* **Task prompt**
Produce word for word the lines of the data below running from the one that has "Image resolution: width=969" to the one that has "Given: Click the bold 'changes' word", inclusive, and no others.

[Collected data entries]
↓
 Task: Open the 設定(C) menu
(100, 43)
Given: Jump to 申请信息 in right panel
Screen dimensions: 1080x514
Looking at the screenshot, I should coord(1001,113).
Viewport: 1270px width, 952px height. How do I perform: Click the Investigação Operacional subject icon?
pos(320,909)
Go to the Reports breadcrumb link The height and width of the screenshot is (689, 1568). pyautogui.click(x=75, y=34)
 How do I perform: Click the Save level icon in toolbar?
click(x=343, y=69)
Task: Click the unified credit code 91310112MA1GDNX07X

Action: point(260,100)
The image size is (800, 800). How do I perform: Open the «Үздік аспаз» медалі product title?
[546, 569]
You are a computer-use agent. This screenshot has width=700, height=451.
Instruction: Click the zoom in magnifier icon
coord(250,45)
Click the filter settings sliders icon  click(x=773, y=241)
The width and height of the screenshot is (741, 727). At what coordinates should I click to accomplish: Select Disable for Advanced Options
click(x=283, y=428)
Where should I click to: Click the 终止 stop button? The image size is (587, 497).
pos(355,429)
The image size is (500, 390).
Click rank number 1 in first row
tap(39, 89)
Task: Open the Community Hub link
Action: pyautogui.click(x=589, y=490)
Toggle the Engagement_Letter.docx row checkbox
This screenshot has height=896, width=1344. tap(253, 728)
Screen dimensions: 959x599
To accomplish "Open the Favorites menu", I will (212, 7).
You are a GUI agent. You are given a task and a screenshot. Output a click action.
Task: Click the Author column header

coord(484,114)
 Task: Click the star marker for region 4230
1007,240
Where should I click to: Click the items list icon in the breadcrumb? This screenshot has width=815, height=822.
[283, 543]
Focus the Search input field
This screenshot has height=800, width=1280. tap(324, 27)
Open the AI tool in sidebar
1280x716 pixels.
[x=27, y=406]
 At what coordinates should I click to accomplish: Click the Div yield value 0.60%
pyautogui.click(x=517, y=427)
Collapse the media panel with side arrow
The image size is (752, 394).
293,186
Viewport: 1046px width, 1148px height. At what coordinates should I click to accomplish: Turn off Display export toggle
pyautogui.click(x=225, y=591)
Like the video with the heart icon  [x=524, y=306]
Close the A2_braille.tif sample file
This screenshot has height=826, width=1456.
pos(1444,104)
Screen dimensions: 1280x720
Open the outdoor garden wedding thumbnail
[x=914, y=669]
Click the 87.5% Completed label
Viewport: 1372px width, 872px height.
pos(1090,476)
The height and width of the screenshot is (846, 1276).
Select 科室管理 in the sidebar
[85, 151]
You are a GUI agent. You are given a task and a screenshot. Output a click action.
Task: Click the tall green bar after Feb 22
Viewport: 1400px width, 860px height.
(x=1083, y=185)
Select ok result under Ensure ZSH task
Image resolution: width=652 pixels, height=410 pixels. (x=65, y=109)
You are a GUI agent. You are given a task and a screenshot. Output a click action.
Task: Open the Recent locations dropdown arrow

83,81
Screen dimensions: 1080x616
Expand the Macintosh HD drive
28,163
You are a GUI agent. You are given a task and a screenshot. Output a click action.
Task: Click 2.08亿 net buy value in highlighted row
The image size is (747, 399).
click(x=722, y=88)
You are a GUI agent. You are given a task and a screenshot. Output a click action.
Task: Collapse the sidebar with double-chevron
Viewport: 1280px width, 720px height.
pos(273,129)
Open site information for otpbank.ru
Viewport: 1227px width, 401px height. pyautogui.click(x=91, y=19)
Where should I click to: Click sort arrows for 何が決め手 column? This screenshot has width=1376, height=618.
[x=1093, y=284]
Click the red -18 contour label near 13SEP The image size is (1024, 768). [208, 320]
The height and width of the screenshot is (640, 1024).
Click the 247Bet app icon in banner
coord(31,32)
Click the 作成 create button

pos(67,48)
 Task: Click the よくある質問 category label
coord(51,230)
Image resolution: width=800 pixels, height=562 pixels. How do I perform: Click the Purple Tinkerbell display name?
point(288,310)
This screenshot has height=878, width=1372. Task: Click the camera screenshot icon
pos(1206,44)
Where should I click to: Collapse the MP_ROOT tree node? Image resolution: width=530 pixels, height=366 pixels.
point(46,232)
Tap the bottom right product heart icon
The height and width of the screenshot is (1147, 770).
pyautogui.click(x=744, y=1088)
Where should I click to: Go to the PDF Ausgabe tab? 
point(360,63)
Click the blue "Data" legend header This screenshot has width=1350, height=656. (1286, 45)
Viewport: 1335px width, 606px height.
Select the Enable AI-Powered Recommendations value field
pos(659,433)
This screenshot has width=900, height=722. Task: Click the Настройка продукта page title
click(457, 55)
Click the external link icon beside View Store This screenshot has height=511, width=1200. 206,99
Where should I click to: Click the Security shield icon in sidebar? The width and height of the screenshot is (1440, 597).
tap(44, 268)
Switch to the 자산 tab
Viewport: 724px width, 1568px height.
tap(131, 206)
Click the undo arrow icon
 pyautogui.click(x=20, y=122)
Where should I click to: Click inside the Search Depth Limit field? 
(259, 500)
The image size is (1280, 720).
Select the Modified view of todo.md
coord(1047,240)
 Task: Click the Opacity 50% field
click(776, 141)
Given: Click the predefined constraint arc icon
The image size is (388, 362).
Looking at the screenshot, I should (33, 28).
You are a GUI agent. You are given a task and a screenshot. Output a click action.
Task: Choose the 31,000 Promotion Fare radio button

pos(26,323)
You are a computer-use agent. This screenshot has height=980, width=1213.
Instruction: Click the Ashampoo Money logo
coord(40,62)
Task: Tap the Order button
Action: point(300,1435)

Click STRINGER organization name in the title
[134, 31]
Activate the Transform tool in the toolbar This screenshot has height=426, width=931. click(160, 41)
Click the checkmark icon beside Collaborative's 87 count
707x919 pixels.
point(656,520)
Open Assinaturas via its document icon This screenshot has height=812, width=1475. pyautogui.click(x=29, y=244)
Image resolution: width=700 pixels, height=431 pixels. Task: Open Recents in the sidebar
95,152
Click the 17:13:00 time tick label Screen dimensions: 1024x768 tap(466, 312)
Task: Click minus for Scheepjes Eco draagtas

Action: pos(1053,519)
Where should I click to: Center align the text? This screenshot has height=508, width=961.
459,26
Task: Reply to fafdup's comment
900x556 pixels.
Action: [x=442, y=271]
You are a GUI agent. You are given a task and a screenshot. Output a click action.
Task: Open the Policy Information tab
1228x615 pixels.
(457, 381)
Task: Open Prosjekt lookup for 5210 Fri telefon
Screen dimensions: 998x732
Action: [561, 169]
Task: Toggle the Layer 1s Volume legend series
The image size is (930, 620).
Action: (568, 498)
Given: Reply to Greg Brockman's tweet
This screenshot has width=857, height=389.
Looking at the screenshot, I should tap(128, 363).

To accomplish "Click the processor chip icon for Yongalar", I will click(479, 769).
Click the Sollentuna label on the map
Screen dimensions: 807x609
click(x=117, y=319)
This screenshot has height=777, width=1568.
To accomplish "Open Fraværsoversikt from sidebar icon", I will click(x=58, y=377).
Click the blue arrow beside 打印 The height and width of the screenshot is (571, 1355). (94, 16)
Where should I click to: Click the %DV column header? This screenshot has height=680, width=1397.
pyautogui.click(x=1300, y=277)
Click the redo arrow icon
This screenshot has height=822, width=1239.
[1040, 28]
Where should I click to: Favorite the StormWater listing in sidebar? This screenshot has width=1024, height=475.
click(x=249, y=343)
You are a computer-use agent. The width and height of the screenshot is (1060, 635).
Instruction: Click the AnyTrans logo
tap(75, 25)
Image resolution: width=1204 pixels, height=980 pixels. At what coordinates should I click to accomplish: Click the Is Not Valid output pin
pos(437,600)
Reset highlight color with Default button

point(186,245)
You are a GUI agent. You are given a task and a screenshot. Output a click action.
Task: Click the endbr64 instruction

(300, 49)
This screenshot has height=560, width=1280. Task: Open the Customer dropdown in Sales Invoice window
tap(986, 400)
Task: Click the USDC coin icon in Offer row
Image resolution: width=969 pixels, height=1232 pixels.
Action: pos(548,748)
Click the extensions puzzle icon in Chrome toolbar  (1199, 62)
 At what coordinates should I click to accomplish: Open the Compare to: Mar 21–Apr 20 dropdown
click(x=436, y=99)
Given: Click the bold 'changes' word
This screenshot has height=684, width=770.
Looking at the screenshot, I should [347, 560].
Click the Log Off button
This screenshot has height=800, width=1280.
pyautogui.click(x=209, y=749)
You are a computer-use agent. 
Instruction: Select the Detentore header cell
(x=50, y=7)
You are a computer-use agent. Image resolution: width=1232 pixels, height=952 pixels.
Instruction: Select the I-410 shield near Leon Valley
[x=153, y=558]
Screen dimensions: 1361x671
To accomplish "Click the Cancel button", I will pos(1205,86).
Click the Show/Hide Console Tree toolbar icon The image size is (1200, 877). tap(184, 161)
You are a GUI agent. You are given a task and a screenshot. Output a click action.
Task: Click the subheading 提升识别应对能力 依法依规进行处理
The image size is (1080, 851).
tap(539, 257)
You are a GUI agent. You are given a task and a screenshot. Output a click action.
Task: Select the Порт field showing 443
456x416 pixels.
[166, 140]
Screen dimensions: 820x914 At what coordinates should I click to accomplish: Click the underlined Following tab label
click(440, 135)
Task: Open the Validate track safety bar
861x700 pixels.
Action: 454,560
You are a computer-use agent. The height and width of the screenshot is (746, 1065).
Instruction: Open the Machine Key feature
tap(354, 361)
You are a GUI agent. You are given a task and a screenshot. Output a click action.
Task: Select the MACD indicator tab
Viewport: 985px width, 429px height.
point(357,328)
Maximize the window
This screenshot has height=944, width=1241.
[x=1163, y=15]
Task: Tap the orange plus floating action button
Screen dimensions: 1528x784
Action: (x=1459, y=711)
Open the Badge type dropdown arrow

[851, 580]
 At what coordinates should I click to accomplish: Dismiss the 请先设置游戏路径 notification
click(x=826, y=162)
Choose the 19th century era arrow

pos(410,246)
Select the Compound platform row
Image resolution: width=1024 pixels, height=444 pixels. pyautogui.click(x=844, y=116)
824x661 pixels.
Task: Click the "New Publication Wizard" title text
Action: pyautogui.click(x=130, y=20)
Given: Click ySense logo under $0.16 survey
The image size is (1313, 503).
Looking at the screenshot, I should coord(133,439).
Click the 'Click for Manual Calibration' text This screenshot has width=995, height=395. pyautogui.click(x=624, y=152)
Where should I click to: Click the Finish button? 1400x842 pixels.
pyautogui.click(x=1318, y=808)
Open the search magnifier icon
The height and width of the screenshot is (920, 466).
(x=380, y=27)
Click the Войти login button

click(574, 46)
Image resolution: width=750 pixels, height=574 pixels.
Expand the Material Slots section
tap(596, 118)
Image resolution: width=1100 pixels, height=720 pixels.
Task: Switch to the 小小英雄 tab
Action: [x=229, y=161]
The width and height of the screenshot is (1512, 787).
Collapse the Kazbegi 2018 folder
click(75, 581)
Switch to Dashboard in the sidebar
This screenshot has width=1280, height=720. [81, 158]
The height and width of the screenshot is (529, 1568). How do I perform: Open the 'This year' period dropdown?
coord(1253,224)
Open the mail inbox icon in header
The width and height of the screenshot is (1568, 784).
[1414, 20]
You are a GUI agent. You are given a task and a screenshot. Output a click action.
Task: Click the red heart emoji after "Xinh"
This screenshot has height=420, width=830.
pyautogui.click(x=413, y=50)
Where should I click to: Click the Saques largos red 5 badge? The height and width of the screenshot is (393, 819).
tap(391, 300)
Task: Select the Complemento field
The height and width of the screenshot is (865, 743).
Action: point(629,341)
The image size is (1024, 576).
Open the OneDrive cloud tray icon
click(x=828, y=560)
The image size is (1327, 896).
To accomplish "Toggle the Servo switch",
↑
* **Solution to the exercise**
Image resolution: width=969 pixels, height=1232 pixels.
Action: pos(548,748)
Click the extensions puzzle icon in Chrome toolbar  (1199, 62)
 At what coordinates should I click to accomplish: Open the Compare to: Mar 21–Apr 20 dropdown
click(x=436, y=99)
Given: Click the bold 'changes' word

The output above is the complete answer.